Homebuilders were offered in London, despite the upbeat market open.

Taylor Wimpey (-0.96%), Persimmon (-0.80%)

Cable stabilized around the 100-day moving average (1.2420). In the absence of major macroeconomic news, the GBP/USD will certainly remain rangebound between 1.2370 – 1.2575 (50-day moving average – minor 23.6% retracement on post-Brexit sell-off) before Wednesday’s GDP data. GBPUSD below 1.25 is supportive of the FTSE purchases. The FTSE futures (+0.39%) were well bid hinting at a solid open in London.

Pullbacks in Gold prices could be opportunity for buyers

Gold made a soft start to the week. After three straight weeks of gains, gold ETFs (Exchange Trade Funds) and hedge funds waned their long positions, either due to intermediate profit taking before a further rise, or due to a hawkish Federal Reserve (Fed) rhetoric.  The price of an ounce remained below $1238 in Asia. Last week’s double top at $1245 could discourage the short-term longs and push the price of an ounce down to $1215 (minor 23.6% retracement on January 14 to February 8 decline), before $1198 (major 38.2% retrace).

Pullbacks in gold markets could be interesting opportunities to strengthen long positions as the mod-term view in the market remains bullish on gold.
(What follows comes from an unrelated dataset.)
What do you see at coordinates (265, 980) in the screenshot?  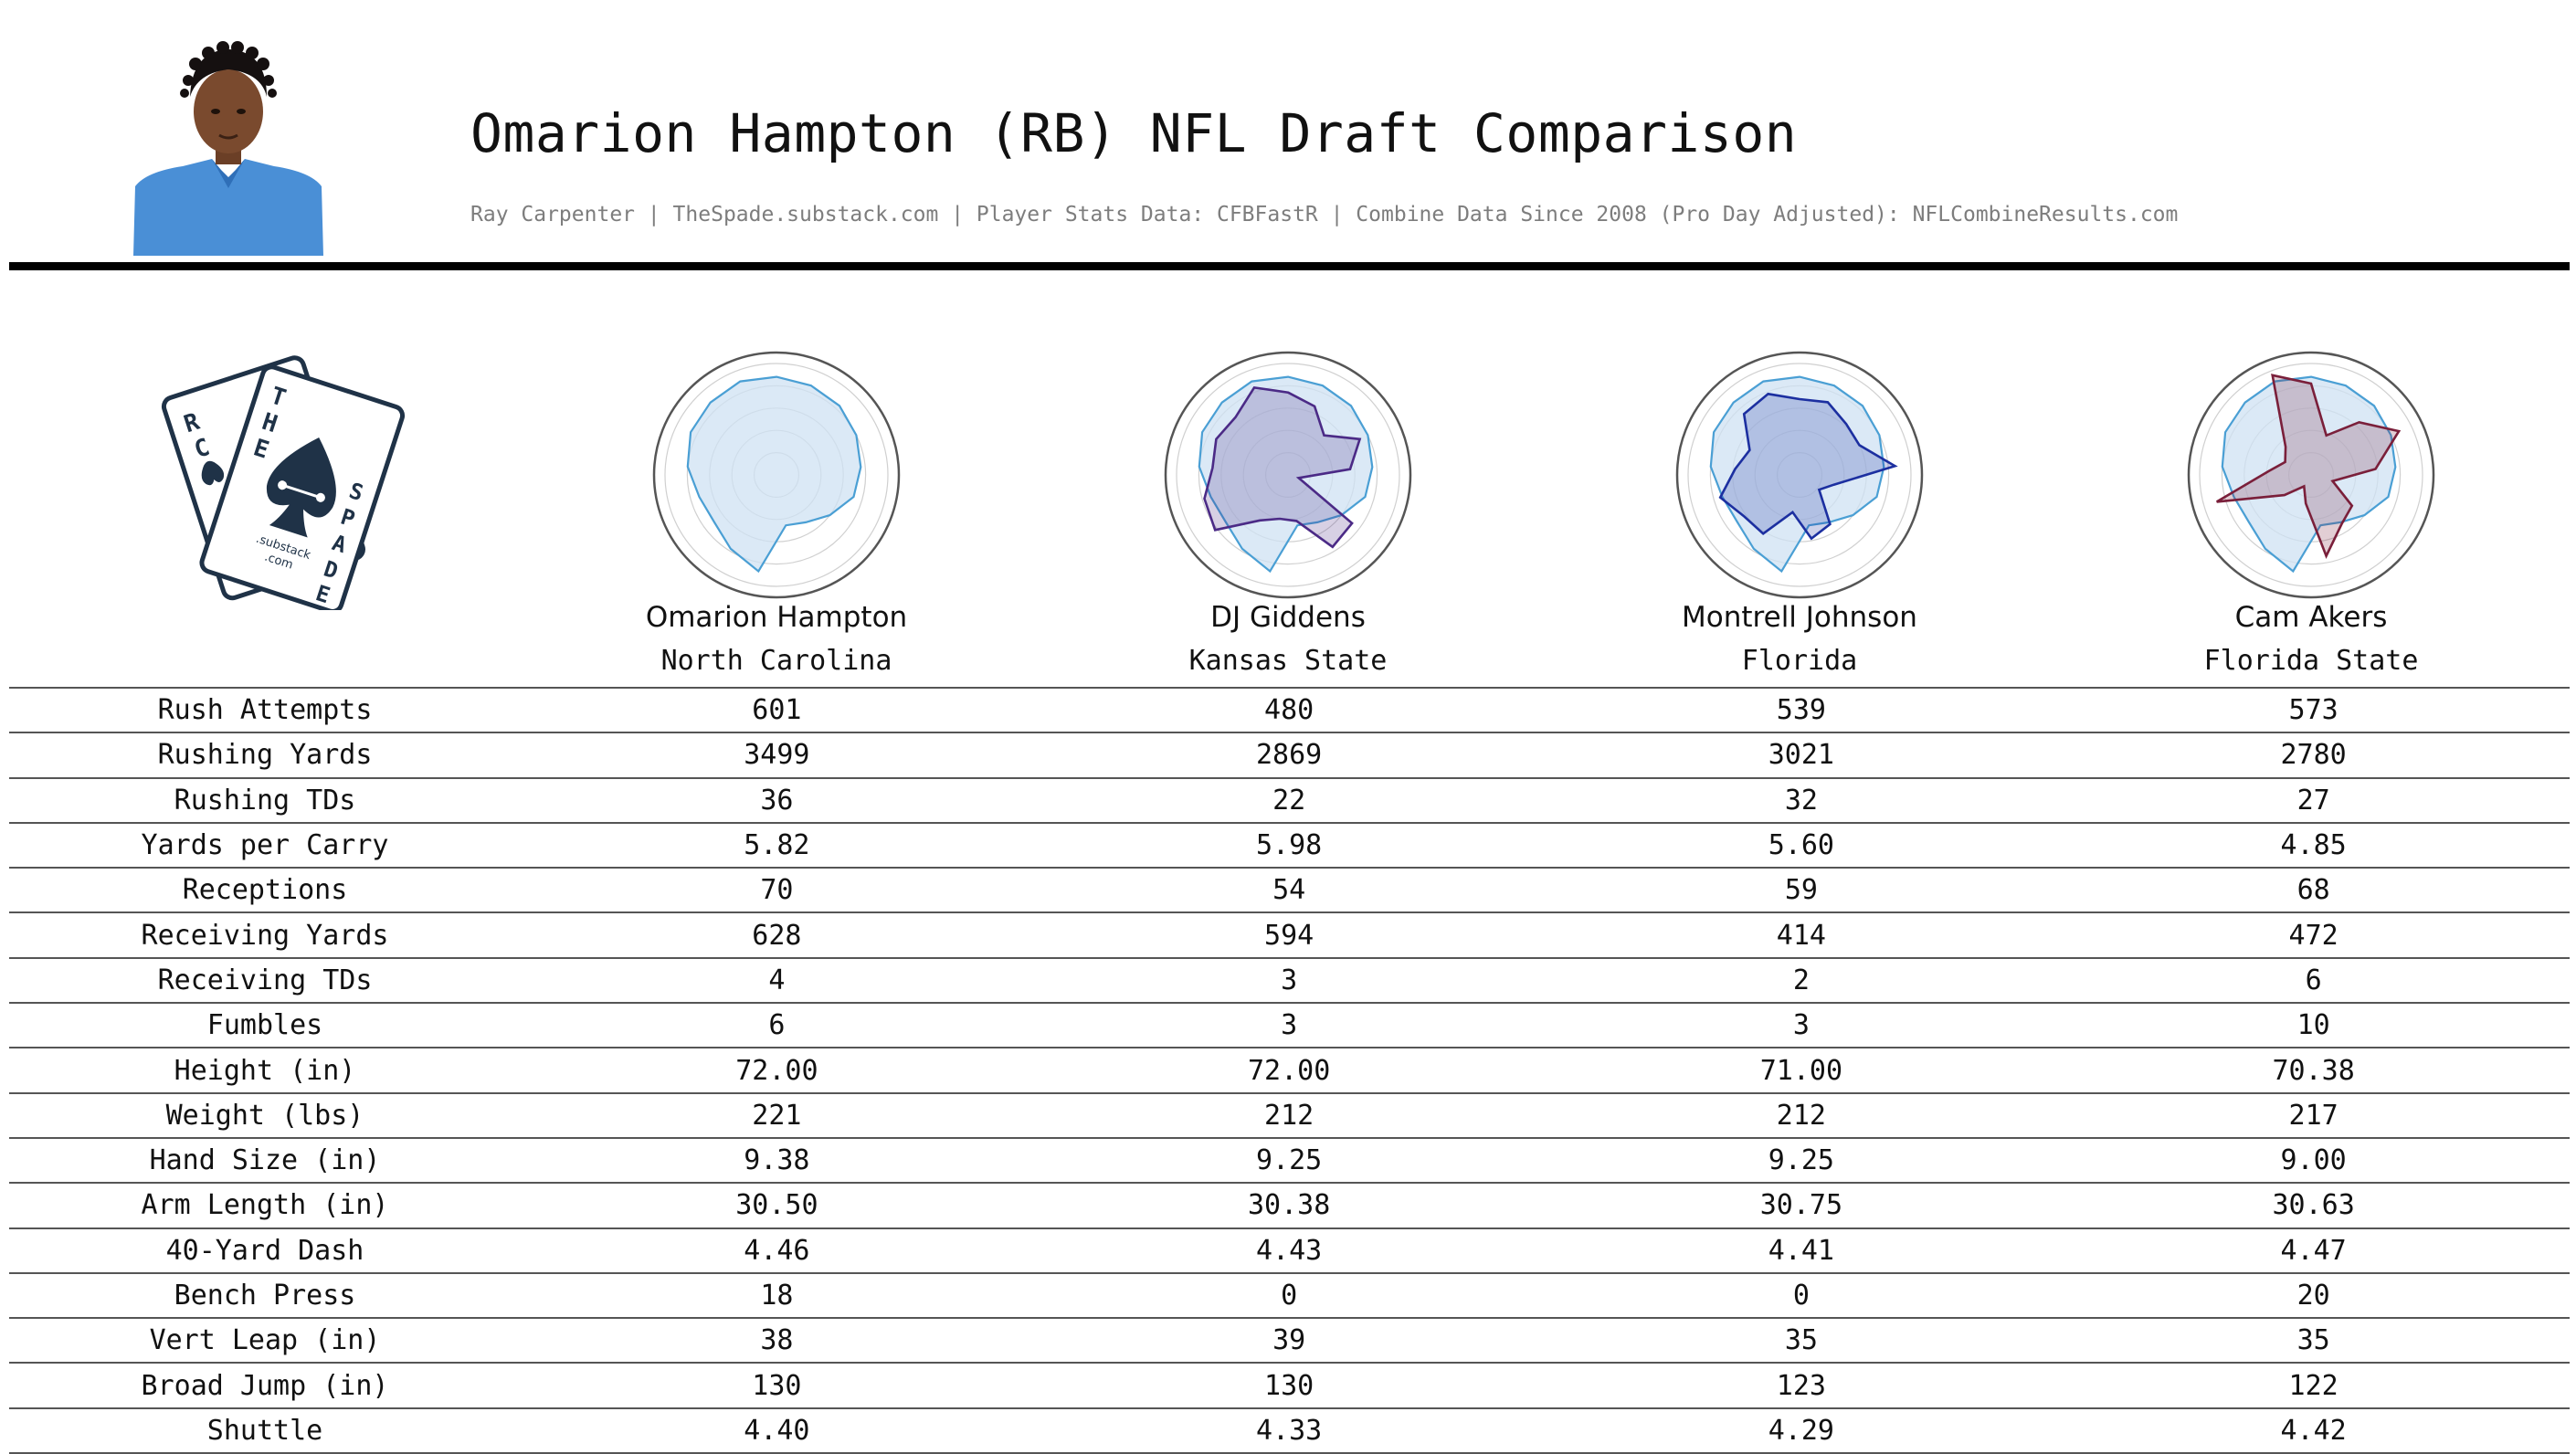 I see `stat-label: Receiving TDs` at bounding box center [265, 980].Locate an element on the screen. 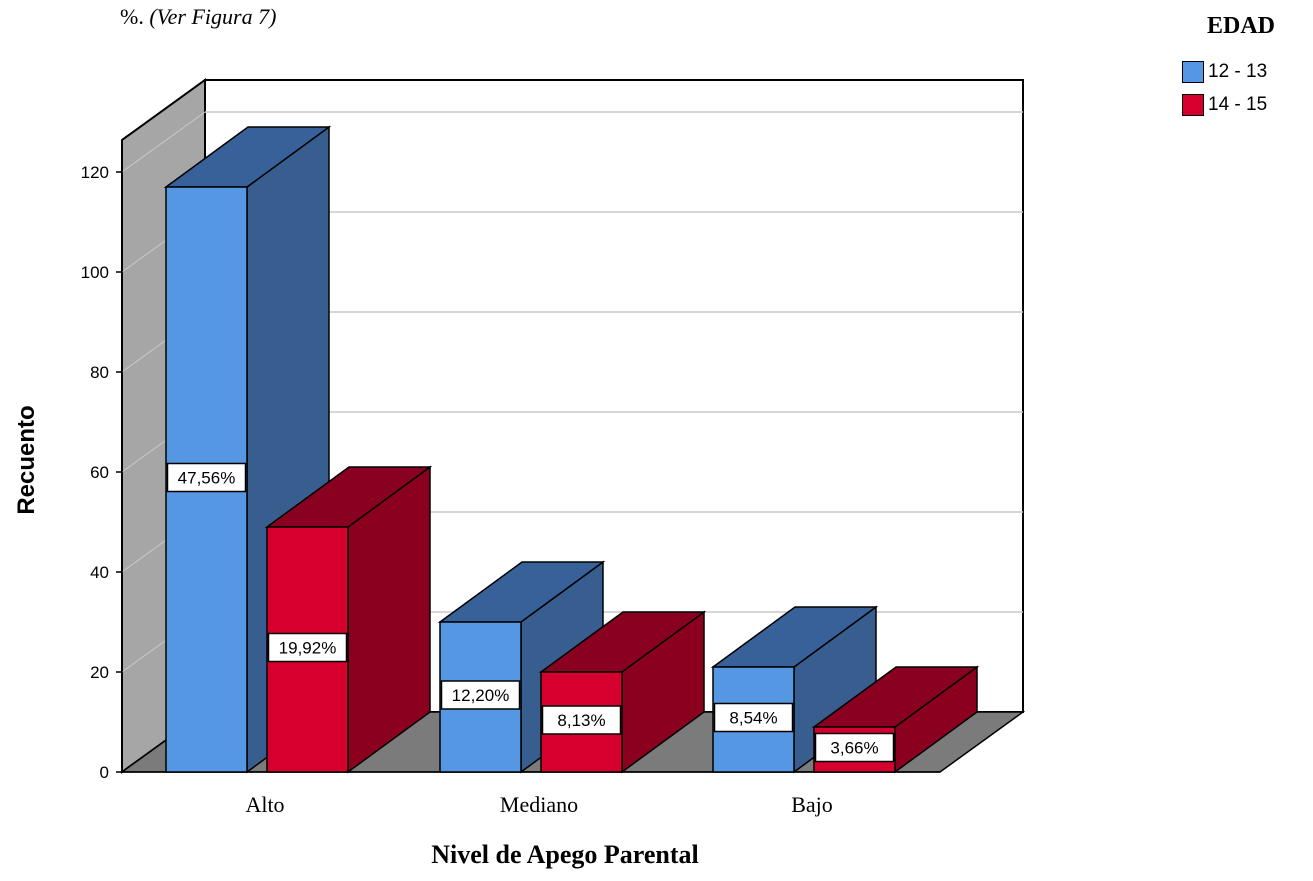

The ETFs worldwide expanded their long gold holdings by 2.4%. Gold is an efficient hedging instrument against the inflation and the market volatility. As such, the Trump-based reflation trade could keep the buying interest tight, as prospects of higher US rates are mostly priced in.

Kraft withdraws its 143 billion dollar bid for Unilever

Kraft withdrew its 143 billion dollar bid to takeover Unilever on the back of Unilever’s unwillingness to approach the deal, which would have been the world’s biggest takeover in food and beverage industry.

Unilever tanked by 7.76% in London.

Signs of deeper yen sell-off against the US dollar

Traders trimmed their net long USD speculative positions to a four-month low last week, as net short JPY positions retreated to a two-month low.

The yen gave back gains against the greenback in Tokyo. The appetite in the USDJPY improved, as Japan’s larger than expected trade deficit revived the Bank of Japan (BoJ) hawks at the early hours of trading. Japan printed -1086.9 billion yen trade deficit in January, versus -625.9 billion yen expected and -640.4 billion yen a month earlier. The pair advanced to 113.19. The strengthening positive momentum suggests the possibility of a further recovery to 113.35 (200-hour moving average), 113.65 (100-hour moving average), before hitting the 114.00 barriers. Solid support is presumed at 112.65 (100-day moving average).

Euro-dollar resists pre-100-day moving average

The EURUSD hold ground above the 1.06 mark. Last week’s failure to trade above the 100-day moving average (1.0671) may have reinforced the resistance at this level. The bias in the EURUSD remains negative, as put options trail below the 1.0625 strike at today’s expiry. The upside potential could be limited throughout the day. A break through 1.0670/1.0680 could trigger an uptick to the critical 1.0707 (major 38.2% retracement on post-Trump decline).